So, here we are now in Q1 2023 after navigating a highly turbulent economic and political period with many homeowners and potential buyers still reeling from the aftermath of these events. However, with greater market stability and confidence permeating across the lending community, mortgage rates falling and product availability rising, could we see a more ‘traditional’ housing market bump as we approach Spring?

I do expect some increased activity to emerge across the purchase arena in this period but to what extent remains to be seen. Obstacles and challenges do remain as mortgage rates are still sitting at levels not experienced in quite some time, although they are trending in the right direction for borrowers as more products are emerging to generate additional competition across many sectors of the mortgage market.
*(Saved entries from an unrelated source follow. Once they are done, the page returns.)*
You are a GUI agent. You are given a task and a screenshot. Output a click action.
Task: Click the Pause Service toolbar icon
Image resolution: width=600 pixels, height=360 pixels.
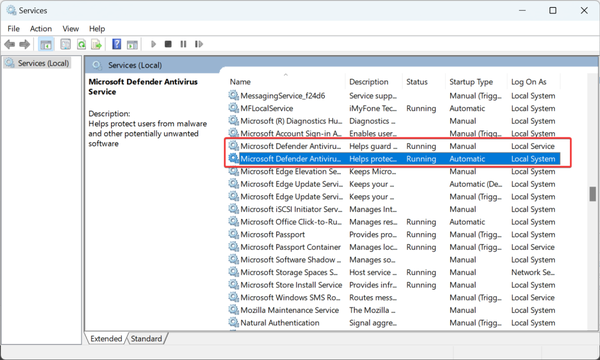(x=183, y=44)
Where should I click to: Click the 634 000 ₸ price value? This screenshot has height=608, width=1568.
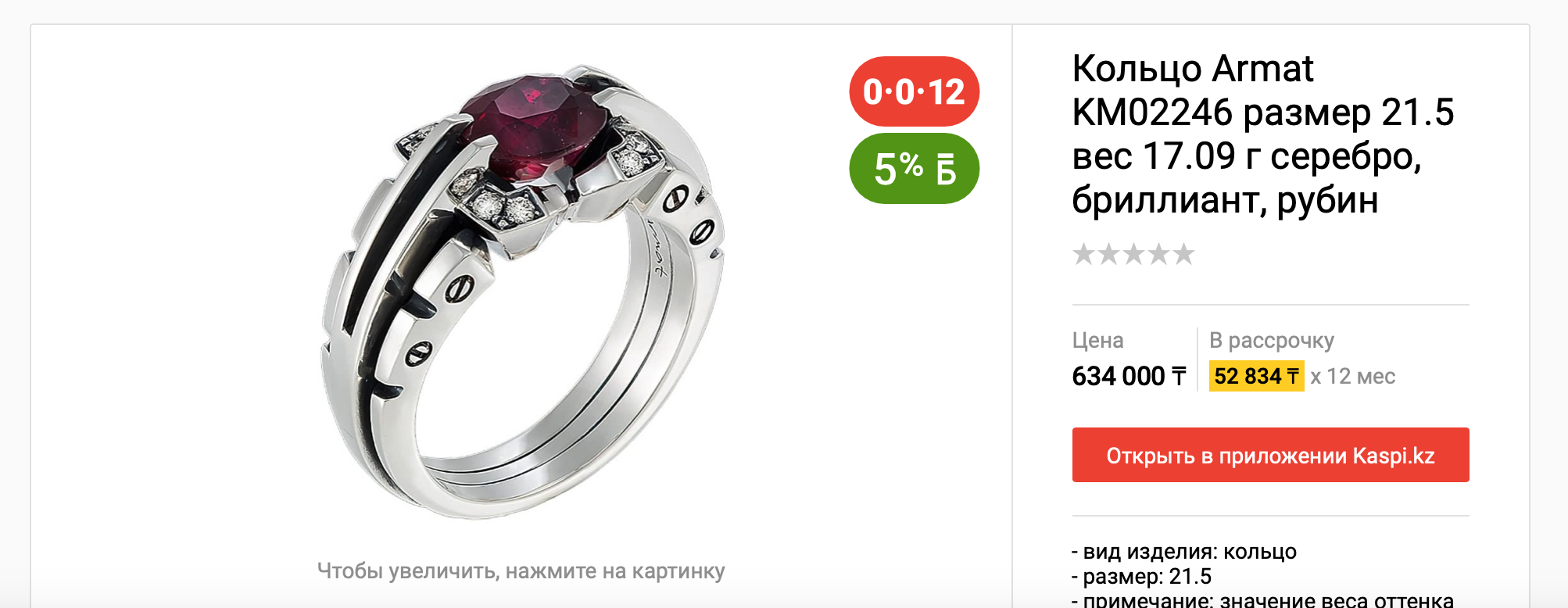click(x=1129, y=376)
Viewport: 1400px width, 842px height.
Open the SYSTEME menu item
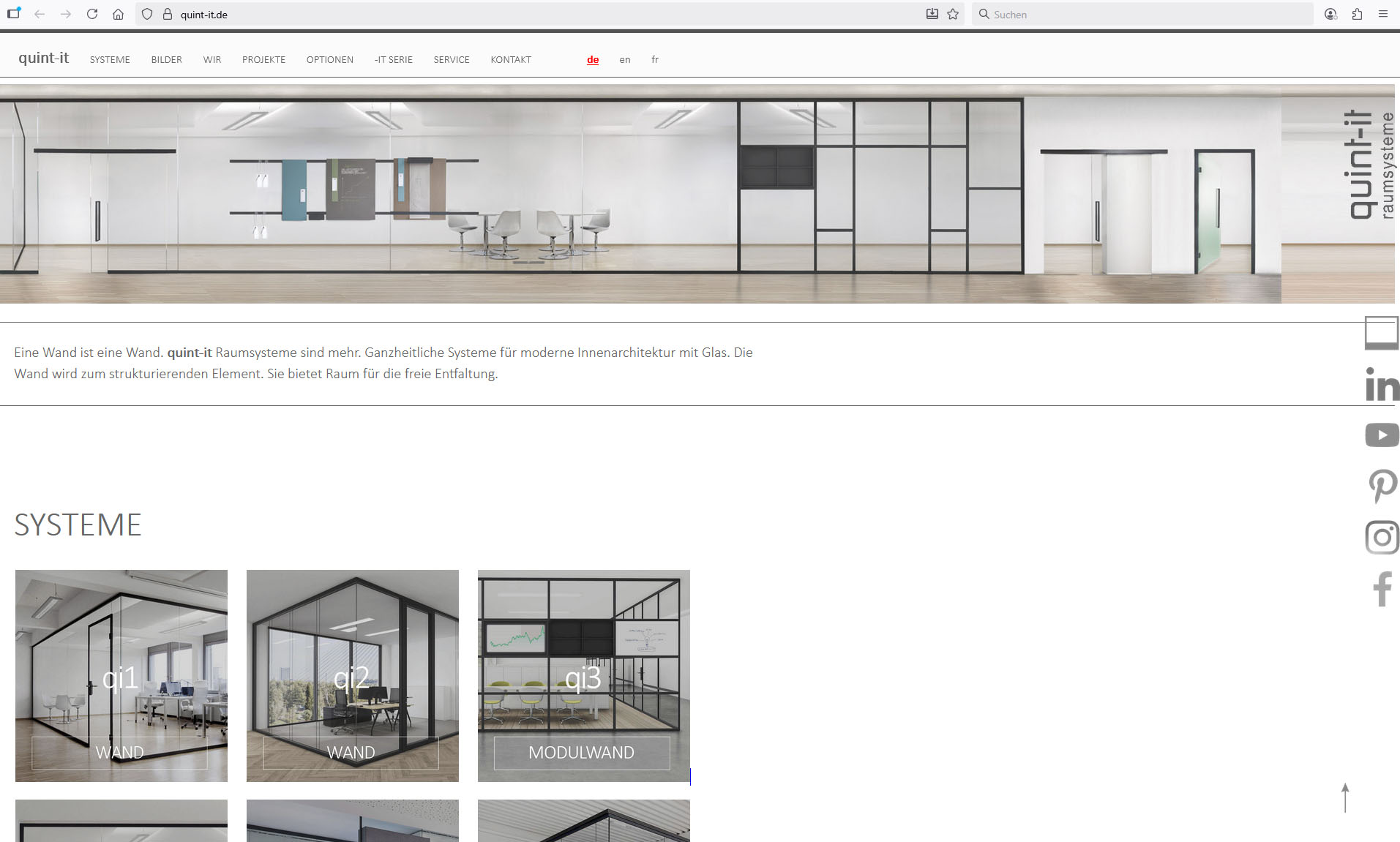pyautogui.click(x=110, y=60)

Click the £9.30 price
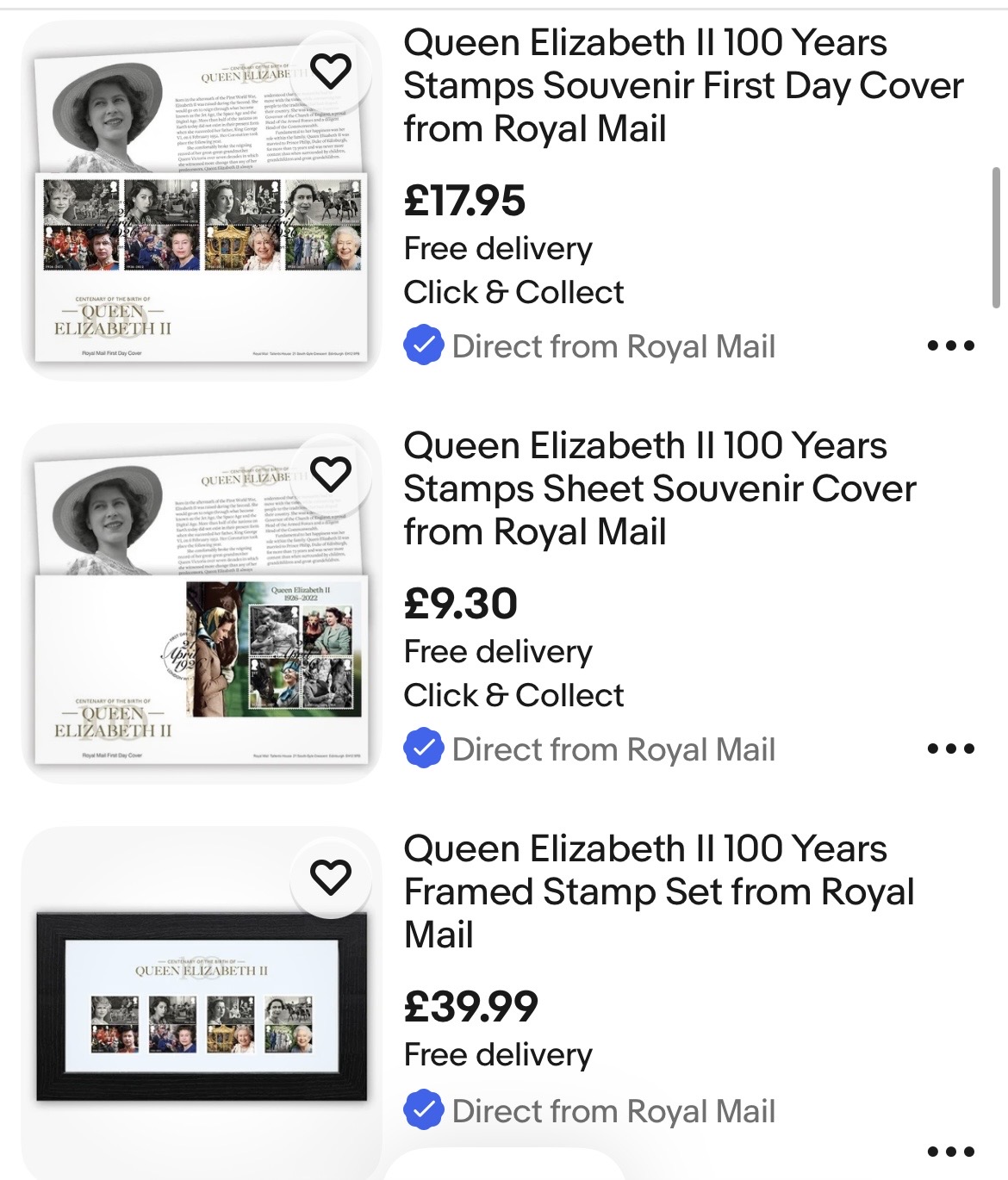(x=461, y=604)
As outlined in recent data from Moneyfacts, we have seen some notable stability in recent weeks from a product perspective. Mid-February saw the total number of mortgage options breach 4,000 for the first time since August 2022. The shelf life of mortgage deals has also stabilised to 28 days compared to 15 days seen a month ago. The data added that lenders have gradually cut their mortgage rate pricing, leading to the third consecutive month of falls in the average two and five-year fixed rates.

While these are hugely positive signs, with additional complexity evident across the lending arena and affordability issues being faced by homeowners looking to remortgage, second steppers looking to trade up and FTBs still struggling to save for a deposit, it’s prudent to remain somewhat cautious and not get too ahead of ourselves. Although the back end of Q1 and start of Q2 could just provide the lending springboard that the housing and mortgage markets have been waiting for.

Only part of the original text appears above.